Selasa, 29 Desember 2015

Perlu Keberanian dan Ketegasan

Yadi na pranayedraja dandam
dandayesva tandritah
cule matsyaniva paksyan
durbalan balavatarah.

(Manawa Dharmasastra VII, 20) 

Maksudnya: Bila penguasa tidak menghukum mereka yang patut dihukum, maka yang kuat akan melalap yang lemah, seperti ikan dalam tempayan. 


DALAM kehidupan umat Hindu di Bali, di samping ada adat-istiadat yang sangat mulia dan luhur ada juga tradisi yang bertentangan dengan ajaran agama Hindu dan hukum negara yang berlaku. Misalnya, judi sabungan ayam dan mabuk-mabukan saat upacara keagamaan. Hal itu jelas sangat bertentangan dengan ajaran agama Hindu dan hukum negara yang berlaku. Adat-istiadat yang mulia dan luhur wajib kita pelihara serta ditumbuhkembangkan untuk memuliakan umat menuju kehidupan yang semakin sejahtera dan bahagia.

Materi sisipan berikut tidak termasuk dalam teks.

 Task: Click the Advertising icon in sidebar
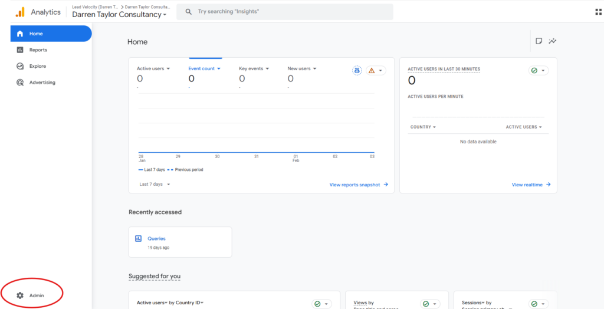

Tradisi yang sesat meskipun sudah menjadi kebiasaan yang turun temurun, wajib kita hilangkan tahap demi tahap. Menghilangkan tradisi yang sesat itu memang tidak mudah. Membutuhkan sikap yang tegas dan berani, baik melalui langkah-langkah yang persuasif dan edukatif maupun kuratif. Dalam memberantas tradisi yang sesat itu wajib kita ancungkan jempol langkah pihak kepolisian. Judi tajen diberantas dengan sikap yang tegas dan berani.

Dari tahun 1964 penulis ikuti pemberantasan judi tajen yang dilakukan oleh polisi bersama dengan pihak-puhak terkait. Pada awalnya dengan bekerja sama dengan lembaga keagamaan Hindu, lembaga adat dan pemuka masyarakat Bali, diupayakan  membedakan antara tabuh rah dan judi tajen. Tabuh rah dibenarkan oleh tradisi keagamaan Hindu, sedangkan yang dilarang adalah judi tajen tersebut.

Pemberantasan tajen saat itu memang kurang berhasil, sering kandas di tengah jalan. Oleh karena tajen sangat jelas melanggar ajaran agama dan hukum, maka pemberantasannya terus dilakukan meskipun kelihatannya mengalami pasang surut.

Dalam era reformasi ini tajen dan judi yang lain memang semakin marak dan sangat meresahkan masyarakat. Bahkan, sangat merusak citra Bali yang sering disebut Pulau Dewata. Sikap tegas dan berani memang sudah semakin dibutuhkan untuk melakukan upaya penegakan hukum karena langkah preventif tidak cukup berhasil.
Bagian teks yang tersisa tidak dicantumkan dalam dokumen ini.